Scheduled to run throughout the 2021 spring and fall terms, the Women in International Law seminar commemorates 100 years since the first arrival of women law students at KU Leuven, one of the premier institutions of higher education in Europe. Details on and registration for subsequent sessions, at which experts who work in in Amsterdam, Istanbul, Lisbon, London, Geneva, The Hague, and Rome, on issues including international organizations, international fair trials, and law of the sea, here.

Georgia Law Professor Amann marks Holocaust Remembrance Day with talk on women at Nuremberg trials

Women at the Nuremberg Trials was the title of a lecture delivered last week by Professor Diane Marie Amann, the Emily & Ernest Woodruff Chair in International Law and Faculty Co-Director of the Dean Rusk International Law Center here at the University of Georgia School of Law.

Occurring on International Holocaust Remembrance Day, Wednesday’s talk focused on several of the many women who took part in the Nuremberg proceedings, as lawyers and legal professionals, translators and interpreters, witnesses and journalists – in short, in nearly every post except judge.

Sponsor of the event was the Center on National Security and Human Rights Law at Chicago-Kent College of Law.

Georgia Law Professor Amann on depicting Nuremberg artist Laura Knight for symposium on Carsten Stahn’s new Oxford monograph, “Justice as Message”

In this post Professor Diane Marie Amann, the Emily & Ernest Woodruff Chair in International Law and Faculty Co-Director of our Dean Rusk International Law Center here at the University of Georgia School of Law, discusses her most recent publication.

Among the more captivating women who worked at the 1st Nuremberg trial – women whose stories I’m now researching – was Dame Laura Knight.

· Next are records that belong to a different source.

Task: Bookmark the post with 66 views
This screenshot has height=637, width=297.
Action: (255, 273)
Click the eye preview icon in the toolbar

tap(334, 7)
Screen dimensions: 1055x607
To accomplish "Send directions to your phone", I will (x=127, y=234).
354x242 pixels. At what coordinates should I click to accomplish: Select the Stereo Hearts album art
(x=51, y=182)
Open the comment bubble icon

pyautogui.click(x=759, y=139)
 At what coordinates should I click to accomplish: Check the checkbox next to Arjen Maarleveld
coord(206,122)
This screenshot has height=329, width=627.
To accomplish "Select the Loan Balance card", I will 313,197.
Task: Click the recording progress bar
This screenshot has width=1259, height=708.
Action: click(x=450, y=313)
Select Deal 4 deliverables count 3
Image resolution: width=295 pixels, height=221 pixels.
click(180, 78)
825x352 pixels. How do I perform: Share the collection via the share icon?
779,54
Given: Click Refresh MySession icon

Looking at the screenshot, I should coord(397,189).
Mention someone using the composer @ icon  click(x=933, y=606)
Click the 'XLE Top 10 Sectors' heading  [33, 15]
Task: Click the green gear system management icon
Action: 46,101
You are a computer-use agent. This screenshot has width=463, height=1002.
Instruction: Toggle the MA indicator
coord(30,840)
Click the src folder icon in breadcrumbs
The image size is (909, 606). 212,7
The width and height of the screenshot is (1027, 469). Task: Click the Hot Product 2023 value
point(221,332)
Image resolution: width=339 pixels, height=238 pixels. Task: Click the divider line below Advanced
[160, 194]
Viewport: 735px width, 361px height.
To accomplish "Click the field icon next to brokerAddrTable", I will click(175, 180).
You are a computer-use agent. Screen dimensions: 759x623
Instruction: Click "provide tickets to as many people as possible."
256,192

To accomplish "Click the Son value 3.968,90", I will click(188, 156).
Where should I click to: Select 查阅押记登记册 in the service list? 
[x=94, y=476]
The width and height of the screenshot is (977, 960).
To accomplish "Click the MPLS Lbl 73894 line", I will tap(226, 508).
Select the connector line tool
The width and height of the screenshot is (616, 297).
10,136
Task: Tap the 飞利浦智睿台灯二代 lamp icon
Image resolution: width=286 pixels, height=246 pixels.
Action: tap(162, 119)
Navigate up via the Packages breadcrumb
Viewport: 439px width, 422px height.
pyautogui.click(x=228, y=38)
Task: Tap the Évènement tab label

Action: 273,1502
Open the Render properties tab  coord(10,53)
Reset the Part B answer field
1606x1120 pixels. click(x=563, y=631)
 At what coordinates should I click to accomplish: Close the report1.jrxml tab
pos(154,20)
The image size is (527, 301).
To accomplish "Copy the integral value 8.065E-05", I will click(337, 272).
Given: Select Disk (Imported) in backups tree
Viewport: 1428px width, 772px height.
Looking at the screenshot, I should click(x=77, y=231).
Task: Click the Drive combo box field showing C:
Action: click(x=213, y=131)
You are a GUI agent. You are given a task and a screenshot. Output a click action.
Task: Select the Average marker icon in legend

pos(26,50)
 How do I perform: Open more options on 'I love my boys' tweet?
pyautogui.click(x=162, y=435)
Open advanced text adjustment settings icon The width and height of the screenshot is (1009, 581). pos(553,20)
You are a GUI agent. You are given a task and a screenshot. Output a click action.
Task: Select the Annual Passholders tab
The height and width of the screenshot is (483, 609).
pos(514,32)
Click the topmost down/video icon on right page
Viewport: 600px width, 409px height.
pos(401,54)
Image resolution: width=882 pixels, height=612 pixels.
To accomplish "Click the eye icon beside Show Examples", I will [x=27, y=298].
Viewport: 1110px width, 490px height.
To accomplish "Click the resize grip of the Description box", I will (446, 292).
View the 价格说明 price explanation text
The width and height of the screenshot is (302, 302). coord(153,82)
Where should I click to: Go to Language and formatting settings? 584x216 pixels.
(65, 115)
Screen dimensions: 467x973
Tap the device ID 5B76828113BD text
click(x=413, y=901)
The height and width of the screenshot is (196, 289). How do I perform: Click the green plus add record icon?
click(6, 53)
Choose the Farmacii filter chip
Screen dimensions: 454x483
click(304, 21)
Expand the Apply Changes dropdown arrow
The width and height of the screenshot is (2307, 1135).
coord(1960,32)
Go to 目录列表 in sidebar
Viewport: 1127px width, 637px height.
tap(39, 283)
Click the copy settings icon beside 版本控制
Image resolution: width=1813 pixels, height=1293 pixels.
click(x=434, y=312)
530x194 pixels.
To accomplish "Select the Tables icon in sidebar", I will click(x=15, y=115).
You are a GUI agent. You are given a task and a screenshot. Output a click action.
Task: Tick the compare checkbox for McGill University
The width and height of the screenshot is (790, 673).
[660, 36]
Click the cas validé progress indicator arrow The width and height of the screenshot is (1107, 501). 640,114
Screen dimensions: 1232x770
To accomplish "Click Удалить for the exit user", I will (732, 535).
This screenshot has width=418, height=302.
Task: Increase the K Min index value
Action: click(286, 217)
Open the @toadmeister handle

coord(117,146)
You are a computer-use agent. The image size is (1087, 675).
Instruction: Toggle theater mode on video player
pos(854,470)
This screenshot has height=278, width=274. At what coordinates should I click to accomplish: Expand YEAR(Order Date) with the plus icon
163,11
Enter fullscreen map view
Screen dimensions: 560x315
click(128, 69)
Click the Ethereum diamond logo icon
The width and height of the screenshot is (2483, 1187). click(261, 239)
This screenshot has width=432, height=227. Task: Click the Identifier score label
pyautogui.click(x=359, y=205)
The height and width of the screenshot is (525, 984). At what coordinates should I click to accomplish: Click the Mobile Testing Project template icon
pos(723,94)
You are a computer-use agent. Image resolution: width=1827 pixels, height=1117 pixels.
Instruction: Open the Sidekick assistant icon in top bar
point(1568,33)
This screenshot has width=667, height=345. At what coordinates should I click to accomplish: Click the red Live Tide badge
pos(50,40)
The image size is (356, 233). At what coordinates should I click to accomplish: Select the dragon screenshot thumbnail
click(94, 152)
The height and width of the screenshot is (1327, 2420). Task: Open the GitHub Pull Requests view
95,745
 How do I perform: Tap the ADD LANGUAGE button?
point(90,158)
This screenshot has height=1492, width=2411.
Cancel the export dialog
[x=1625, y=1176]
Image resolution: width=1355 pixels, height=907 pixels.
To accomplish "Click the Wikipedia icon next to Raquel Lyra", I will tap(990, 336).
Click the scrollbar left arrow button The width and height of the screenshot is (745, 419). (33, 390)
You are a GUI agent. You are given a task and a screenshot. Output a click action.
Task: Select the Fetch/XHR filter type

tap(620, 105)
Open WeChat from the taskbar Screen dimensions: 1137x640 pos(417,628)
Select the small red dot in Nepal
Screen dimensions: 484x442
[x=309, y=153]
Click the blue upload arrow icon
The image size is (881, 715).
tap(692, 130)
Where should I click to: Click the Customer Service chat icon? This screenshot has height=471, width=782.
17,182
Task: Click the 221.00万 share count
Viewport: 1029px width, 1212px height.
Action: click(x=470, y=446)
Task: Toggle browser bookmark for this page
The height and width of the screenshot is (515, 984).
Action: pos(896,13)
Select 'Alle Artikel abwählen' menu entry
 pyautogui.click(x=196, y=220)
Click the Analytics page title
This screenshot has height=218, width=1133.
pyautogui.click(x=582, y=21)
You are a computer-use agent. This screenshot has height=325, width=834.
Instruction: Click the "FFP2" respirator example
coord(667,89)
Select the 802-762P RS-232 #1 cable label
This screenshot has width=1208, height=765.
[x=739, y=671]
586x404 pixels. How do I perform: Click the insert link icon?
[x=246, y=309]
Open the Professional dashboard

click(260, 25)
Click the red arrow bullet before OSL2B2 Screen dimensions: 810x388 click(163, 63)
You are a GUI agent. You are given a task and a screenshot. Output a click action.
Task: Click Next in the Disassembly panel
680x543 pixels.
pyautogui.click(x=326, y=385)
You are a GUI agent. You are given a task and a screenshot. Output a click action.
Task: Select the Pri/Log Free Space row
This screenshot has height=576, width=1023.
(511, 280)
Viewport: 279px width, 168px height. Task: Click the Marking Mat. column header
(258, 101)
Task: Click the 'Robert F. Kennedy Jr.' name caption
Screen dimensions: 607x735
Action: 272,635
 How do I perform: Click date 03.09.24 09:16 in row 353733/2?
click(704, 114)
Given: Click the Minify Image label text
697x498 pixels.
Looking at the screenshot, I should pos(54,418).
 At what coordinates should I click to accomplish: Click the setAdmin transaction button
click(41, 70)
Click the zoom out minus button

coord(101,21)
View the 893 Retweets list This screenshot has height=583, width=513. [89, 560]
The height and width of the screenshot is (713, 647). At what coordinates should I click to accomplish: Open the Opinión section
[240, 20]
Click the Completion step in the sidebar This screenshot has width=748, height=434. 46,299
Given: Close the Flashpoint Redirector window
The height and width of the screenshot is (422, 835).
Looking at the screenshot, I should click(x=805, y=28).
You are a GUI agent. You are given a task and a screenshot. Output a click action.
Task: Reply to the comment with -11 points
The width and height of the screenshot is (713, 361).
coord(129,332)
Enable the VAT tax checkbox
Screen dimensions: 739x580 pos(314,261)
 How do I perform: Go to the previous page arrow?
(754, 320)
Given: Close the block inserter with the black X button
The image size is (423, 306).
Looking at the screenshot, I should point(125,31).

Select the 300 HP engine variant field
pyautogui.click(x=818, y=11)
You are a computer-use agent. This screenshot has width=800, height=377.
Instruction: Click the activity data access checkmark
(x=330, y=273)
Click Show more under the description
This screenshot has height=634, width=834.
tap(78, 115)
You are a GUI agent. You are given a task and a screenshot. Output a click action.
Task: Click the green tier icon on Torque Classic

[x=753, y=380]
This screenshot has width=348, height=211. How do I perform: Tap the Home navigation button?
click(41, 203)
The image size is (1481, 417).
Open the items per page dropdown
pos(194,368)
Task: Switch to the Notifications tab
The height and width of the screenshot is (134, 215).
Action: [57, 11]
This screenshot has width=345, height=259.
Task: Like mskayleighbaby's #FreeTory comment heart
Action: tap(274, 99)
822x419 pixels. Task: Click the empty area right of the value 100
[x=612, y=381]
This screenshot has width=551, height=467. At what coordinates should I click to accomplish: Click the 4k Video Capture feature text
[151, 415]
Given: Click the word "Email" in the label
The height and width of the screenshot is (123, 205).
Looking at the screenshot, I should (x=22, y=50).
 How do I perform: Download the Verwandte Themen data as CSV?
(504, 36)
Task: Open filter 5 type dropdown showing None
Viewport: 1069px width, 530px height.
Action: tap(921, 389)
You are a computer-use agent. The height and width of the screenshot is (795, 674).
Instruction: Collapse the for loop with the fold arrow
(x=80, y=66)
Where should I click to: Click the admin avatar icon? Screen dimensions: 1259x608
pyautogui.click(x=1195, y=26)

Already celebrated as the 1st woman in over 150 years to win election to Britain’s Royal Academy of Arts, Knight, then 68, arrived in January 1946, about a third of the way before the year-long proceedings before the International Military Tribunal. Soon after her departure 4 months later she unveiled a 5-foot by 6-foot oil painting, “The Nuremberg Trial,” at a London exhibition.

That work forms the centerpiece of “What We See When We See Law … Through the Eyes of Dame Laura Knight,” my contribution Monday to an ongoing Opinio Juris symposium on Justice as Message: Expressivist Foundations of International Criminal Justice, a new Oxford University Press book by Carsten Stahn, an international criminal law professor at Leiden Law School and Queen’s University Belfast.

My post began by discussing Stahn’s 2020 book in light of my own 2002 article about expressivist theories and international criminal law. The focus was Nuremberg: not only is it much-discussed in Stahn’s book, but the book’s cover features her 1946 painting, pictured above. Those facts launched my post’s cameo about Knight-as-messenger, available here.

Contributors of other posts in the book series include Marina Aksenova, Mark A. Drumbl, Angela Mudukuti, Darryl Robinson, Priya Urs, and Stahn himself.